··· Fragmento del documento

Esa sensación de vértigo, de ser el único que disfrute en compañía en la soledad de una butaca de sala X, está devorándome, llevándome a donde sólo puede sobrevivir. A la caída libre, a la vibración de los raíles por donde va mi carrito destartalado. Y, todo hay que decirlo, es un gran alivio tener a Blanca a mi lado, cogiéndome la mano y gritando a mi compás. O, mejor dicho, al compás de los vaivenes del Siete Picos. Porque ese contacto humano… buff, cómo se agradece. Cuánto lo echaba de menos. Porque, aunque no lo crean, uno se cansa de la masturbación en ciertos momentos de la vida. Incluso la masturbación se puede convertir en un trabajo arduo y desmotivador. Y lo que de verdad nos hace olvidarnos a veces de que seguimos cayendo es la voz que grita al lado nuestro. Eso nos ayuda a relativizar. Pero ahí vuelve el sabor a hiel. Y veo que la echo. Me retengo. Trago. Pero el sabor sigue ahí. Y lo jodido es que, por mucho tiempo que pase entre pota y pota, uno no se olvida de esa sensación. El dolor en las costillas, el sabor amargo, las brasas en la garganta.

Blanca sigue apretando mi mano. Eso consuela, sin duda. Es como saber el momento en que todo terminará. Pero, ¿qué da más miedo? ¿El Siete Picos, o saber que termina? Porque siempre termina abajo, parando poco a poco y con una sirena ensordecedora que anuncia el fin… El Siete Picos es como un polvo mal echado. Y así es mi vida en estos momentos. Me paseo como un alma en pena, como un vagabundo en un páramo. Anhelando los tiempos de masturbador profesional, olvidando que, al menos, tengo una mano que se aferra a mí, que me aferra al presente. Que evita que olvide que, dentro del carrito, no estoy solo. Pero, lo peor, lo peor de todo esto, es que el perfume del pijo de delante me está matando. Al final le poto, sí. Ahí va... Ya está.

A vueltas con Cristo...

Cristo me ama. Sí, sí, Cristo me ama, y yo sin saberlo. Me lo ha dicho una chica de no más de 16 años por la calle en un grito frenopático a la salida del metro de Moncloa. Con ella, otros cincuenta chavales gritaban y cantaban canciones ininteligibles, incluso para ellos, consistentes en tararear viejos temas de cantautores americanos pseudoreligiosos de los años setenta. Y, de vez en cuando, cantaban Halleluyah!, halleluyah!

······

* Qué hacer
**1.** Responde a partir del fragmento:
(a) ¿Quién le coge la mano al narrador en el Siete Picos?
(b) ¿A la salida de qué estación de metro le grita la chica que Cristo lo ama?
(c) ¿Cuántos chavales gritan y cantan con ella?
**2.** Edita los registros desde la línea que contiene "This screenshot has width=1267, height=713." hasta la que contiene "Action: point(1149,478)", ambas incluidas. Sustituye "Select" por "Choose", no cambies nada más y devuelve solo esas líneas.
El fragmento y los registros son materiales independientes entre sí.

··· Extractos de datos

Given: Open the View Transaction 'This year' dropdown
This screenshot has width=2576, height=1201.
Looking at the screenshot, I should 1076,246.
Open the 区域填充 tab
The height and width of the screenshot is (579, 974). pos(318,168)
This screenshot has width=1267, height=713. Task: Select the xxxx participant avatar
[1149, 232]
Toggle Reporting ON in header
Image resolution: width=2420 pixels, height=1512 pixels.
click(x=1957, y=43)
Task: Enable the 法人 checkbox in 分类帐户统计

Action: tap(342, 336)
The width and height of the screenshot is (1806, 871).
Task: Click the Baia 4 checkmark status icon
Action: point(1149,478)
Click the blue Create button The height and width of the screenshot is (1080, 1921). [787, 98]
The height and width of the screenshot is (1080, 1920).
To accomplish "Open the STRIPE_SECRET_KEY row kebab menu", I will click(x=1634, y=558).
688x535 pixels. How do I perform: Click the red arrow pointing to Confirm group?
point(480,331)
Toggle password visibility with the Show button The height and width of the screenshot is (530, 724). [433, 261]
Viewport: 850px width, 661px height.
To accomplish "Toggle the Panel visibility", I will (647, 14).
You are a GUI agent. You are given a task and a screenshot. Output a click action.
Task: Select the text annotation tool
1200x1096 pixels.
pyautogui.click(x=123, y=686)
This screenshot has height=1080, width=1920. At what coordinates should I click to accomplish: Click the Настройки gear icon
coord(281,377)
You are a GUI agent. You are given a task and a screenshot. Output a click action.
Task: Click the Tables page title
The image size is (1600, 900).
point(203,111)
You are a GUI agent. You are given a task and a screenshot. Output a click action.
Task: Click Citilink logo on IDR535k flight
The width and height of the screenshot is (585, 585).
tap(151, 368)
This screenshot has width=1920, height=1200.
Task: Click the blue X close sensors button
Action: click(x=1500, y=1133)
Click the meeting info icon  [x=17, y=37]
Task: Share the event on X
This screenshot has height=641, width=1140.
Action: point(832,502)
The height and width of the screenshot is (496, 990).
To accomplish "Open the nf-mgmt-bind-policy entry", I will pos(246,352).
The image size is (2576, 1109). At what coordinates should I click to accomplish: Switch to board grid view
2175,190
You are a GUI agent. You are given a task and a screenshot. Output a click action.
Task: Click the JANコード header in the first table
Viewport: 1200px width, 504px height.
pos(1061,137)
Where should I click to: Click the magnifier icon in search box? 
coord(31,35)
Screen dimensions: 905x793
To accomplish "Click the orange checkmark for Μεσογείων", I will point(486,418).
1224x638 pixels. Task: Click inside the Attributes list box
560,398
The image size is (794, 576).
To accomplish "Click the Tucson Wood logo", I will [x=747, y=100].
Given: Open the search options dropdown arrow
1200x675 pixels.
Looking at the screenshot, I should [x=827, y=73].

······

* Respuestas por tarea
**1.**
(a) Blanca.
(b) Moncloa.
(c) Cincuenta.

**2.**
This screenshot has width=1267, height=713. Task: Choose the xxxx participant avatar
[1149, 232]
Toggle Reporting ON in header
Image resolution: width=2420 pixels, height=1512 pixels.
click(x=1957, y=43)
Task: Enable the 法人 checkbox in 分类帐户统计

Action: tap(342, 336)
The width and height of the screenshot is (1806, 871).
Task: Click the Baia 4 checkmark status icon
Action: point(1149,478)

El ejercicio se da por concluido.